This blog was started out of frustration with the "Harry Potter", "Twilight" and "Hunger Games" series.

All are entertaining, but all are shite. A more in-depth review of all three can be found using the search bar on the top left.

I will read anything. If you know of a good author or want to know what I think of a book, tell me to read it.

Thursday, April 28, 2011

"Bound" - Sally Gunning

Summary:

Servant in 1700’s runs away from abusive master, is arrested for murder.


Thoughts:

Okay so this was a definite chick book.

Immense hardship threatening to crush her, but she presses on, with a new and even more horrible plot twist waiting at every turn.  And, of course, she stays silent during all this abuse and hardship, feeling desperate and alone.  I don’t mean to belittle slavery and abuse, but the girl is written in such a way that she really starts to piss me off.  If you’re being abused by someone, you leave, you tell someone, you fight back (frying pan to the head when he’s not looking would do nicely).  You don’t just quietly take it, hoping he’ll stop.  This kind of behaviour causes readers to think that degradation and rape are okay, that although they’re unpleasant they’re also commonplace.  This is wrong!

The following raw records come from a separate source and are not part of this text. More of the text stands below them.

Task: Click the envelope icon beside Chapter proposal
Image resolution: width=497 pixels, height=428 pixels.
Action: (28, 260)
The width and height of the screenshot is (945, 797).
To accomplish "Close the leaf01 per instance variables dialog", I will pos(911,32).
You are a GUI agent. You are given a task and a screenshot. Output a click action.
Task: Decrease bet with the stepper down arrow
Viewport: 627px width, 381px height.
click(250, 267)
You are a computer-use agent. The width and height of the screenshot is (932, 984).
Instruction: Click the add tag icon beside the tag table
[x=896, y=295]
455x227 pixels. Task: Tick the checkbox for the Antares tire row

The writing itself is okay, despite the profuse inner dialogue, (worrying, working things out in her head) but she does have a bit of an excuse in that the protagonist is young and has few people to turn to for guidance.  My biggest beef with this book was the hammering home of tired points.  For example,

[Discussing Alice’s indenture papers with Mr. Freeman]
“Musn’t the widow sign it, sir?”
…“[The papers] passed to me at our marriage, in accordance with the law.”
Alice didn’t understand.  She didn’t understand at all.  And then, of course, she understood it very well.
The widow and Freeman were married.

So she didn’t understand… and then she didn’t understand… and then she did.  UGH!  Okay so I get it that she’s trying to create suspense or build-up, but it just sounds so dumb.  There are other ways to convey this without making the passage plodding.

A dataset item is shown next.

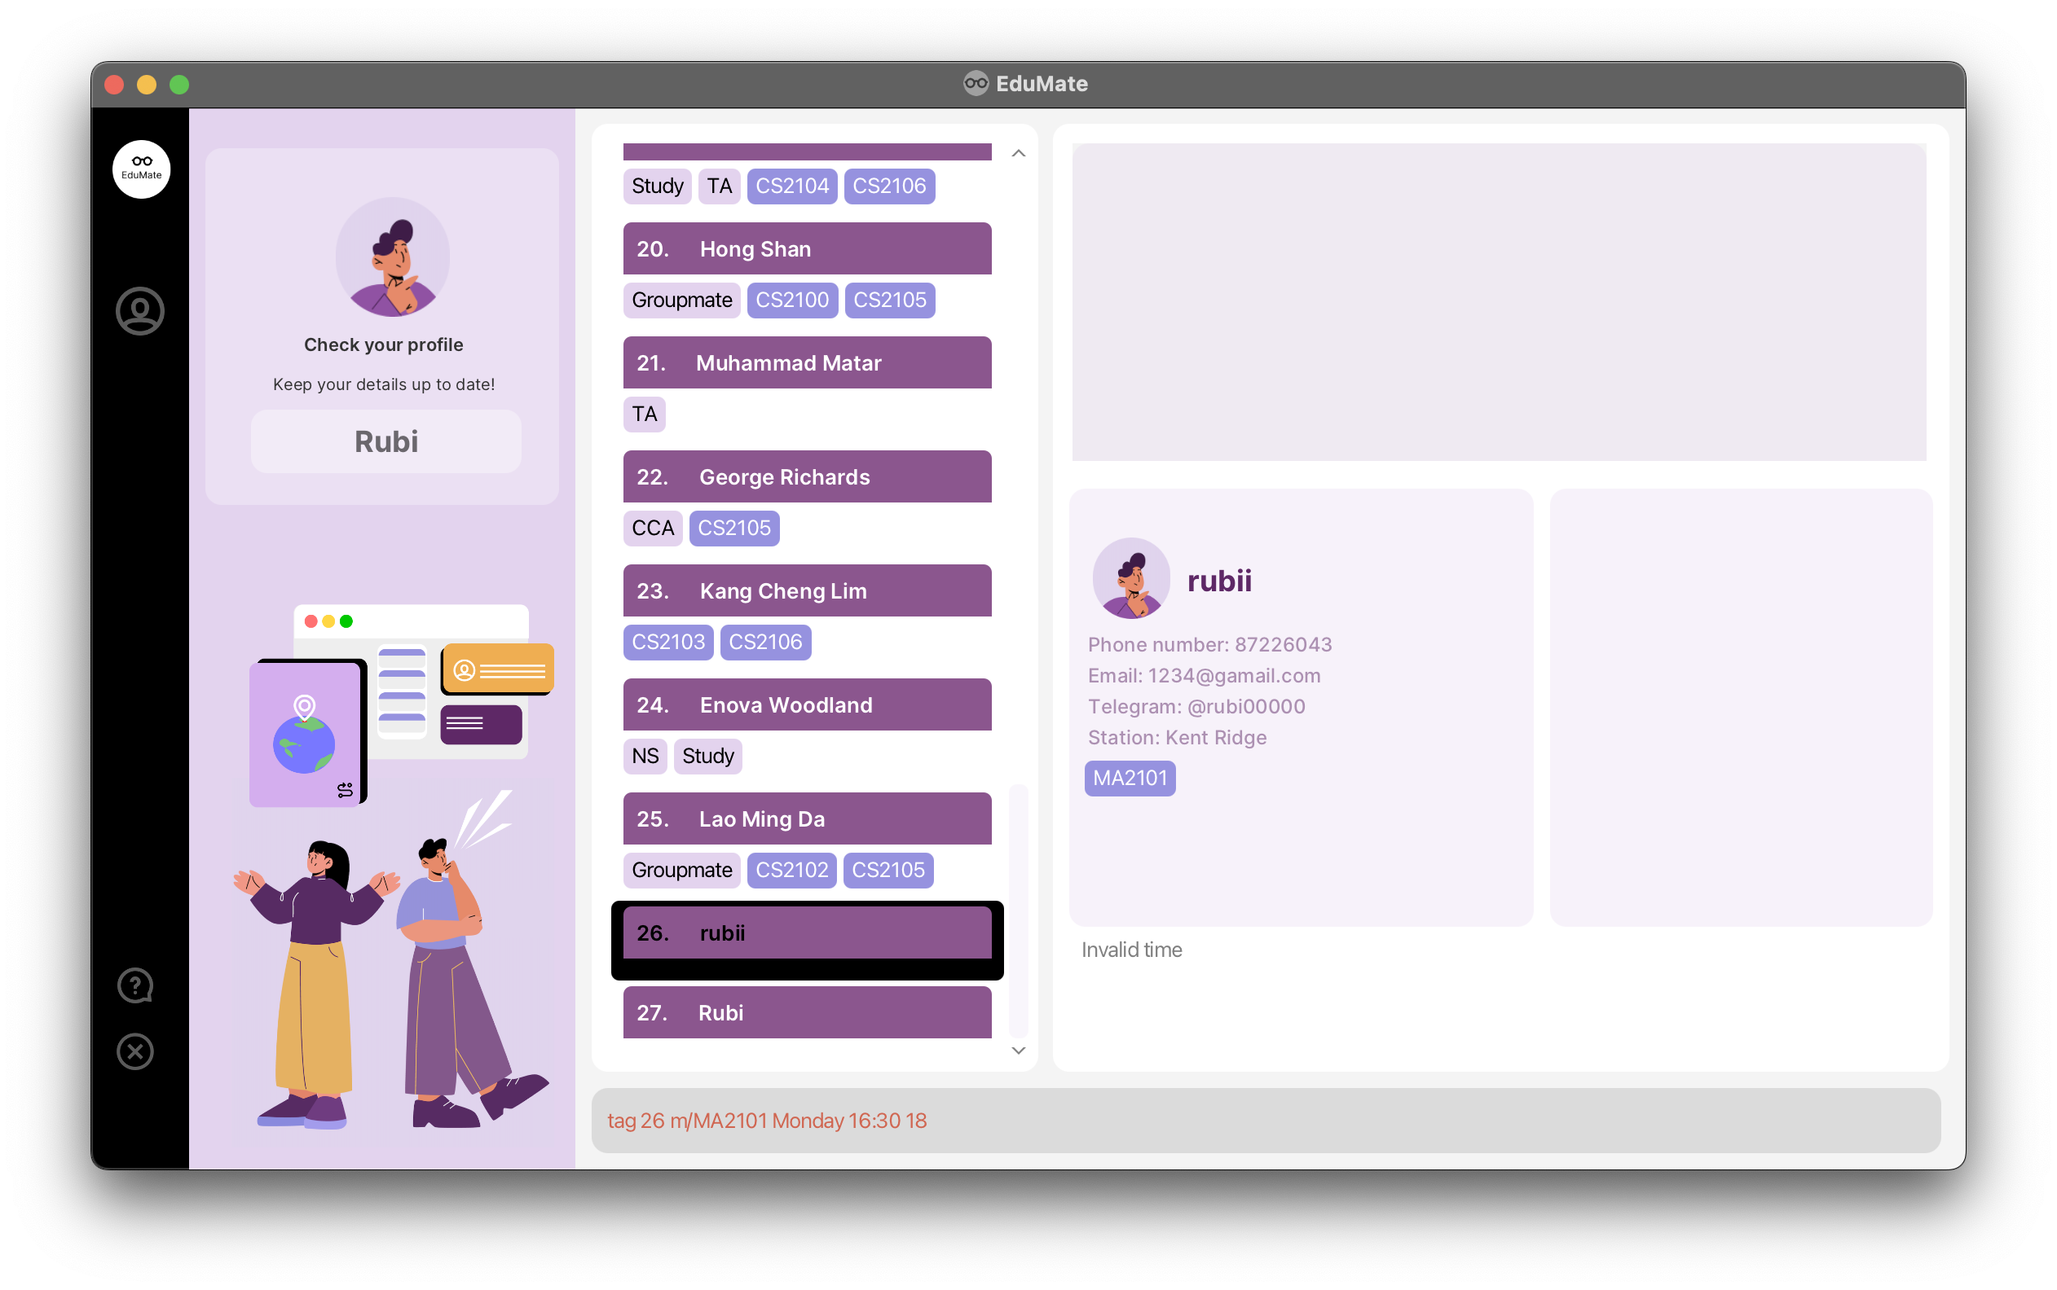Click the MA2101 tag on rubii's card

click(x=1129, y=778)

The murder trial and subsequent fall-out was interesting and unsettling.  In other words, it was well done.  The protagonist’s chaste little love story on the side was quite good, I enjoyed those parts.  To think that someone could be brutalized and treated as though she was invisible, and then be able find someone who was nice to her.  It was a hopeful little side plot.  There was also a bunch of political stuff in there about taxes and importation.  Kind of boring.  Sorry I'm not one for history, politics, or the history of politics.

I think the book was, overall, worth reading.  It’s not going on my favourites list, but I’m also not sorry that I read it.